Awwww, you all are just so kind!! Its so much fun to see and share the love we have for these little ones with everyone on SM! :wub: :wub: :wub:


----------



## lynda (Oct 11, 2005)

They are both just gorgeous Tami. So So Happy for you


----------



## Harley & Dakotas Mum (Jun 11, 2005)

Well about time Tami!! Those babies of yours are just too cute!!! :wub: 

More pictures please!!! :wub:


----------



## Hunter's Mom (Dec 8, 2008)

They both look beautiful!


----------



## revakb2 (Sep 8, 2006)

Both Stewie and Reina are just adorable. I hope I get to meet Reina one day. It's wonderful they became such good friends.


----------



## CloudClan (Jan 31, 2007)

Tami,

They are just soooo beautiful. Reina and Stuart look like they are very bonded already. :wub:


----------



## dwerten (Oct 6, 2007)

OMG THOSE ARE GREAT SHOTS -- TOO CUTE


----------



## Snowball Pie's Mommi (Oct 16, 2008)

Your babies are gorgeous! :wub: 

I especially love the picture of them both together in the bed. :wub:


----------



## Katkoota (Feb 18, 2006)

they sure are ADORABLE...loved the pictures


----------



## Gemma (Jan 19, 2006)

Awww, they are both sooooo cute :wub: :wub: Love the first picture with her little cute face :tender:


----------



## joyomom (Jan 13, 2008)

:wub: :wub: :wub: 

Look at these two beautiful little fluffs - absolutely adorable! Those faces!!!!
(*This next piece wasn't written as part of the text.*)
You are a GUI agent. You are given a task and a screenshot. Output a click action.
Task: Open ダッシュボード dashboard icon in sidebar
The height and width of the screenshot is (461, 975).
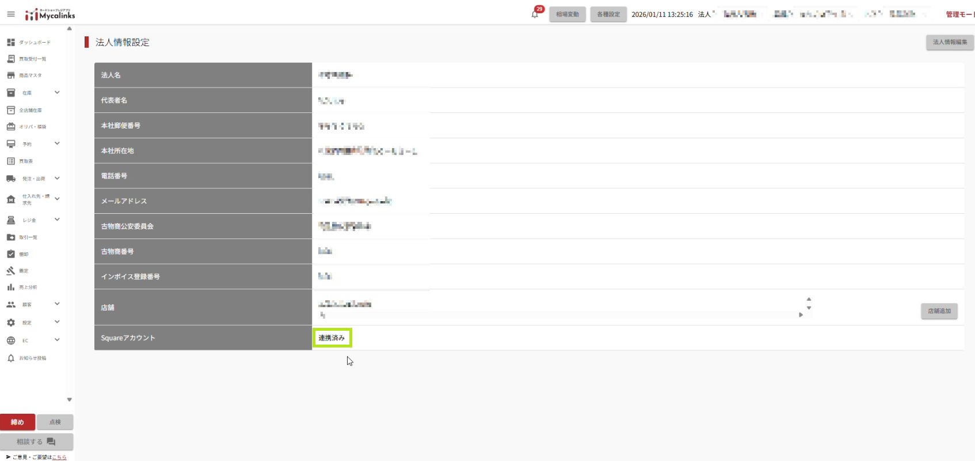pos(11,42)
Tami you certainly are very blessed!!! Thanks for sharing with all of us!


----------



## ddsumm (Jan 26, 2006)

*Two widdle cutie pies for sure.


:wub: :wub: :wub: 


Dede and baby Katie (aka the little tasmanian devil) from 'under down under' and precious memories of the little sausage


*


----------



## Tanner's Mom (May 27, 2005)

They are just too cute.


----------